• [Lines of pointing data]:
──────────────────────────────

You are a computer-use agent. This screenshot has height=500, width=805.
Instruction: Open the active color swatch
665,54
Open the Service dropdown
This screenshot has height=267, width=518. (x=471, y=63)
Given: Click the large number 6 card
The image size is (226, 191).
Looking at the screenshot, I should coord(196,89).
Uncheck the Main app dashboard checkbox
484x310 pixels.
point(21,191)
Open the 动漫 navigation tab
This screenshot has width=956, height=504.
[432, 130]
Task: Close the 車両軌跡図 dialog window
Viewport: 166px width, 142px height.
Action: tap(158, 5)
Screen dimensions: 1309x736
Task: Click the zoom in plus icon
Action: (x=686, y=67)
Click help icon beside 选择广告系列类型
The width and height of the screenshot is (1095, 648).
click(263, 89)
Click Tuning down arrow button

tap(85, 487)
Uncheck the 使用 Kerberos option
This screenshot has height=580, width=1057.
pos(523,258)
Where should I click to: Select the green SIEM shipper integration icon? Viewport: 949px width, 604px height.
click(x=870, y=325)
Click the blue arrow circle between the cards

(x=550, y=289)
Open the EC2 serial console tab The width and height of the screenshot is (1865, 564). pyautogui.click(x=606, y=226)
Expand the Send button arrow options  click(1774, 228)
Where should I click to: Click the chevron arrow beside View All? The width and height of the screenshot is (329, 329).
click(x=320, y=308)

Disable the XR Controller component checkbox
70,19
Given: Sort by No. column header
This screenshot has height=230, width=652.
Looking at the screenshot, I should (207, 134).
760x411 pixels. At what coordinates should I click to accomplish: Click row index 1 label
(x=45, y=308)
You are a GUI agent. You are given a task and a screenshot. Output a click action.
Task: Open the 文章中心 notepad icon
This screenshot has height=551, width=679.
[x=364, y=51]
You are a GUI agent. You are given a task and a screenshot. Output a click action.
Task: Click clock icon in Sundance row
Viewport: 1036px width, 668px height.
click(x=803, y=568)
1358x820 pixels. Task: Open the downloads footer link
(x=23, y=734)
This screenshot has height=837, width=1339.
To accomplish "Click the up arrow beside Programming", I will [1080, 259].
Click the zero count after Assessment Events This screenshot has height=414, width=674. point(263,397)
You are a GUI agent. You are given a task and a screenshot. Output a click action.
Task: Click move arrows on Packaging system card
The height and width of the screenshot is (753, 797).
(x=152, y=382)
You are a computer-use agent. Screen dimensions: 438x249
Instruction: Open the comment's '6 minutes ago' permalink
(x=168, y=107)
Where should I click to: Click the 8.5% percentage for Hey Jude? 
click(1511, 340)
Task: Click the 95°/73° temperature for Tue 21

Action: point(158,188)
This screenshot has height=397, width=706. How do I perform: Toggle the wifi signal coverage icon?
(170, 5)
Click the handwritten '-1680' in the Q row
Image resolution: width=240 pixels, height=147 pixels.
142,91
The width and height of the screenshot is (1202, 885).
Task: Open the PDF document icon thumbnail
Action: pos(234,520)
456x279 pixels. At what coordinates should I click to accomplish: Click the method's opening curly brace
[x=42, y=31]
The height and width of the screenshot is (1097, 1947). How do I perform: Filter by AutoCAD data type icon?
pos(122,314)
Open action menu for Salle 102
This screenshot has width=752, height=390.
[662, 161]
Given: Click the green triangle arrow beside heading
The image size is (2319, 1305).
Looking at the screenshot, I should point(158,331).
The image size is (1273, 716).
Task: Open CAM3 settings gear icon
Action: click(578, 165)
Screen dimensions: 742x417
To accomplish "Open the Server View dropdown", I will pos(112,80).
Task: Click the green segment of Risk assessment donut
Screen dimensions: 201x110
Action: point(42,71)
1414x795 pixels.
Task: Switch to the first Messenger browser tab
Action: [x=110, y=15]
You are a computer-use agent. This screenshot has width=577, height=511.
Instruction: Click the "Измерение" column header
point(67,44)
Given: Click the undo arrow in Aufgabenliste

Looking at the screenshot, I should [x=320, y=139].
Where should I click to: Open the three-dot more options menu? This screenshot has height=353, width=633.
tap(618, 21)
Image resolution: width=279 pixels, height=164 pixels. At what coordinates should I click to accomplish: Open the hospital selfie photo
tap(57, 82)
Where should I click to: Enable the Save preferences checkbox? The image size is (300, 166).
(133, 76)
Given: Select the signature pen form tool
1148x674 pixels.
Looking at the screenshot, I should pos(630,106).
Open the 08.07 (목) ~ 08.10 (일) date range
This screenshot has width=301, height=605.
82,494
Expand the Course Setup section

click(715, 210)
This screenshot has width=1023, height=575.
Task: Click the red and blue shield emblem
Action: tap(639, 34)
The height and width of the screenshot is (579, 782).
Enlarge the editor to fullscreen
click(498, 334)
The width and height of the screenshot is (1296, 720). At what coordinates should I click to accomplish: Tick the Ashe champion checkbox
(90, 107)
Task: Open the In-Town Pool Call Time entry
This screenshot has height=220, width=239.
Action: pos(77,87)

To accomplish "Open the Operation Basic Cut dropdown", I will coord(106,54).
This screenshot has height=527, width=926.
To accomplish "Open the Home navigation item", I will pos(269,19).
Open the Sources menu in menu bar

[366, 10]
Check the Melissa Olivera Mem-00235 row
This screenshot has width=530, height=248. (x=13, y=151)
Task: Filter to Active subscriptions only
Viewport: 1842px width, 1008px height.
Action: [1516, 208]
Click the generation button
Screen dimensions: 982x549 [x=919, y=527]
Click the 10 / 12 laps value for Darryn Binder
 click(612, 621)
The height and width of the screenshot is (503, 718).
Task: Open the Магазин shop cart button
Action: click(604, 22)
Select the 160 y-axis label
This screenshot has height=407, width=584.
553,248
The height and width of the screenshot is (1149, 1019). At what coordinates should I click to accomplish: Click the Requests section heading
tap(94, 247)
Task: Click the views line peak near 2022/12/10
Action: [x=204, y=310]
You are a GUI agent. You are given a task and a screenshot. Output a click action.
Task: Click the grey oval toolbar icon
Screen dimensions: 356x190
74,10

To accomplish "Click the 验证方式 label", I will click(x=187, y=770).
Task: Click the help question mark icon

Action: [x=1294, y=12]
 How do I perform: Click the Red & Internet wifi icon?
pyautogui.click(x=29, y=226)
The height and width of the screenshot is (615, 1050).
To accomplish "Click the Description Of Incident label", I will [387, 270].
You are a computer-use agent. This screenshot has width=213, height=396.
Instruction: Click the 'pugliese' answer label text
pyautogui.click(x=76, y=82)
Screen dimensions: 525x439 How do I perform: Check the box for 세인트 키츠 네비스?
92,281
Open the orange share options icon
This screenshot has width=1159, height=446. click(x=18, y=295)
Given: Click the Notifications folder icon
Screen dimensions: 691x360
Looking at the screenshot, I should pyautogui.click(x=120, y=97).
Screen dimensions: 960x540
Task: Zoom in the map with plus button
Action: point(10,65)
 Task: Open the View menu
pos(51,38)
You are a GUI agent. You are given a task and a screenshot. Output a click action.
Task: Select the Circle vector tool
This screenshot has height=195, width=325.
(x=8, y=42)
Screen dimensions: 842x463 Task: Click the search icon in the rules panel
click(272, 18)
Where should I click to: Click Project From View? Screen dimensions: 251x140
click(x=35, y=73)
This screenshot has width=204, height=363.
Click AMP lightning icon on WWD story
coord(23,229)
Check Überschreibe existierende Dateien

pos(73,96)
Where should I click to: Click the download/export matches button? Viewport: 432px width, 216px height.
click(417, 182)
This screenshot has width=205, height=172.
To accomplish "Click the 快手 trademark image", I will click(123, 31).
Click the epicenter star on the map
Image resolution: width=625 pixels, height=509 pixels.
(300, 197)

──────────────────────────────

Change "GUI agent" to "interface agent" everywhere it occurs in the lines above, and reproduce them with nothing else altered.

• [EXERCISE ANSWER]:
You are a computer-use agent. This screenshot has height=500, width=805.
Instruction: Open the active color swatch
665,54
Open the Service dropdown
This screenshot has height=267, width=518. (x=471, y=63)
Given: Click the large number 6 card
The image size is (226, 191).
Looking at the screenshot, I should coord(196,89).
Uncheck the Main app dashboard checkbox
484x310 pixels.
point(21,191)
Open the 动漫 navigation tab
This screenshot has width=956, height=504.
[432, 130]
Task: Close the 車両軌跡図 dialog window
Viewport: 166px width, 142px height.
Action: tap(158, 5)
Screen dimensions: 1309x736
Task: Click the zoom in plus icon
Action: (x=686, y=67)
Click help icon beside 选择广告系列类型
The width and height of the screenshot is (1095, 648).
click(263, 89)
Click Tuning down arrow button

tap(85, 487)
Uncheck the 使用 Kerberos option
This screenshot has height=580, width=1057.
pos(523,258)
Where should I click to: Select the green SIEM shipper integration icon? Viewport: 949px width, 604px height.
click(x=870, y=325)
Click the blue arrow circle between the cards

(x=550, y=289)
Open the EC2 serial console tab The width and height of the screenshot is (1865, 564). pyautogui.click(x=606, y=226)
Expand the Send button arrow options  click(1774, 228)
Where should I click to: Click the chevron arrow beside View All? The width and height of the screenshot is (329, 329).
click(x=320, y=308)

Disable the XR Controller component checkbox
70,19
Given: Sort by No. column header
This screenshot has height=230, width=652.
Looking at the screenshot, I should (207, 134).
760x411 pixels. At what coordinates should I click to accomplish: Click row index 1 label
(x=45, y=308)
You are a interface agent. You are given a task and a screenshot. Output a click action.
Task: Open the 文章中心 notepad icon
This screenshot has height=551, width=679.
[x=364, y=51]
You are a interface agent. You are given a task and a screenshot. Output a click action.
Task: Click clock icon in Sundance row
Viewport: 1036px width, 668px height.
click(x=803, y=568)
1358x820 pixels. Task: Open the downloads footer link
(x=23, y=734)
This screenshot has height=837, width=1339.
To accomplish "Click the up arrow beside Programming", I will [1080, 259].
Click the zero count after Assessment Events This screenshot has height=414, width=674. point(263,397)
You are a interface agent. You are given a task and a screenshot. Output a click action.
Task: Click move arrows on Packaging system card
The height and width of the screenshot is (753, 797).
(x=152, y=382)
You are a computer-use agent. Screen dimensions: 438x249
Instruction: Open the comment's '6 minutes ago' permalink
(x=168, y=107)
Where should I click to: Click the 8.5% percentage for Hey Jude? 
click(1511, 340)
Task: Click the 95°/73° temperature for Tue 21

Action: point(158,188)
This screenshot has height=397, width=706. How do I perform: Toggle the wifi signal coverage icon?
(170, 5)
Click the handwritten '-1680' in the Q row
Image resolution: width=240 pixels, height=147 pixels.
142,91
The width and height of the screenshot is (1202, 885).
Task: Open the PDF document icon thumbnail
Action: pos(234,520)
456x279 pixels. At what coordinates should I click to accomplish: Click the method's opening curly brace
[x=42, y=31]
The height and width of the screenshot is (1097, 1947). How do I perform: Filter by AutoCAD data type icon?
pos(122,314)
Open action menu for Salle 102
This screenshot has width=752, height=390.
[662, 161]
Given: Click the green triangle arrow beside heading
The image size is (2319, 1305).
Looking at the screenshot, I should point(158,331).
The image size is (1273, 716).
Task: Open CAM3 settings gear icon
Action: click(578, 165)
Screen dimensions: 742x417
To accomplish "Open the Server View dropdown", I will pos(112,80).
Task: Click the green segment of Risk assessment donut
Screen dimensions: 201x110
Action: point(42,71)
1414x795 pixels.
Task: Switch to the first Messenger browser tab
Action: [x=110, y=15]
You are a computer-use agent. This screenshot has width=577, height=511.
Instruction: Click the "Измерение" column header
point(67,44)
Given: Click the undo arrow in Aufgabenliste

Looking at the screenshot, I should [x=320, y=139].
Where should I click to: Open the three-dot more options menu? This screenshot has height=353, width=633.
tap(618, 21)
Image resolution: width=279 pixels, height=164 pixels. At what coordinates should I click to accomplish: Open the hospital selfie photo
tap(57, 82)
Where should I click to: Enable the Save preferences checkbox? The image size is (300, 166).
(133, 76)
Given: Select the signature pen form tool
1148x674 pixels.
Looking at the screenshot, I should pos(630,106).
Open the 08.07 (목) ~ 08.10 (일) date range
This screenshot has width=301, height=605.
82,494
Expand the Course Setup section

click(715, 210)
This screenshot has width=1023, height=575.
Task: Click the red and blue shield emblem
Action: tap(639, 34)
The height and width of the screenshot is (579, 782).
Enlarge the editor to fullscreen
click(498, 334)
The width and height of the screenshot is (1296, 720). At what coordinates should I click to accomplish: Tick the Ashe champion checkbox
(90, 107)
Task: Open the In-Town Pool Call Time entry
This screenshot has height=220, width=239.
Action: pos(77,87)

To accomplish "Open the Operation Basic Cut dropdown", I will coord(106,54).
This screenshot has height=527, width=926.
To accomplish "Open the Home navigation item", I will pos(269,19).
Open the Sources menu in menu bar

[366, 10]
Check the Melissa Olivera Mem-00235 row
This screenshot has width=530, height=248. (x=13, y=151)
Task: Filter to Active subscriptions only
Viewport: 1842px width, 1008px height.
Action: [1516, 208]
Click the generation button
Screen dimensions: 982x549 [x=919, y=527]
Click the 10 / 12 laps value for Darryn Binder
 click(612, 621)
The height and width of the screenshot is (503, 718).
Task: Open the Магазин shop cart button
Action: click(604, 22)
Select the 160 y-axis label
This screenshot has height=407, width=584.
553,248
The height and width of the screenshot is (1149, 1019). At what coordinates should I click to accomplish: Click the Requests section heading
tap(94, 247)
Task: Click the views line peak near 2022/12/10
Action: [x=204, y=310]
You are a interface agent. You are given a task and a screenshot. Output a click action.
Task: Click the grey oval toolbar icon
Screen dimensions: 356x190
74,10

To accomplish "Click the 验证方式 label", I will click(x=187, y=770).
Task: Click the help question mark icon

Action: [x=1294, y=12]
 How do I perform: Click the Red & Internet wifi icon?
pyautogui.click(x=29, y=226)
The height and width of the screenshot is (615, 1050).
To accomplish "Click the Description Of Incident label", I will [387, 270].
You are a computer-use agent. This screenshot has width=213, height=396.
Instruction: Click the 'pugliese' answer label text
pyautogui.click(x=76, y=82)
Screen dimensions: 525x439 How do I perform: Check the box for 세인트 키츠 네비스?
92,281
Open the orange share options icon
This screenshot has width=1159, height=446. click(x=18, y=295)
Given: Click the Notifications folder icon
Screen dimensions: 691x360
Looking at the screenshot, I should pyautogui.click(x=120, y=97).
Screen dimensions: 960x540
Task: Zoom in the map with plus button
Action: point(10,65)
 Task: Open the View menu
pos(51,38)
You are a interface agent. You are given a task and a screenshot. Output a click action.
Task: Select the Circle vector tool
This screenshot has height=195, width=325.
(x=8, y=42)
Screen dimensions: 842x463 Task: Click the search icon in the rules panel
click(272, 18)
Where should I click to: Click Project From View? Screen dimensions: 251x140
click(x=35, y=73)
This screenshot has width=204, height=363.
Click AMP lightning icon on WWD story
coord(23,229)
Check Überschreibe existierende Dateien

pos(73,96)
Where should I click to: Click the download/export matches button? Viewport: 432px width, 216px height.
click(417, 182)
This screenshot has width=205, height=172.
To accomplish "Click the 快手 trademark image", I will click(123, 31).
Click the epicenter star on the map
Image resolution: width=625 pixels, height=509 pixels.
(300, 197)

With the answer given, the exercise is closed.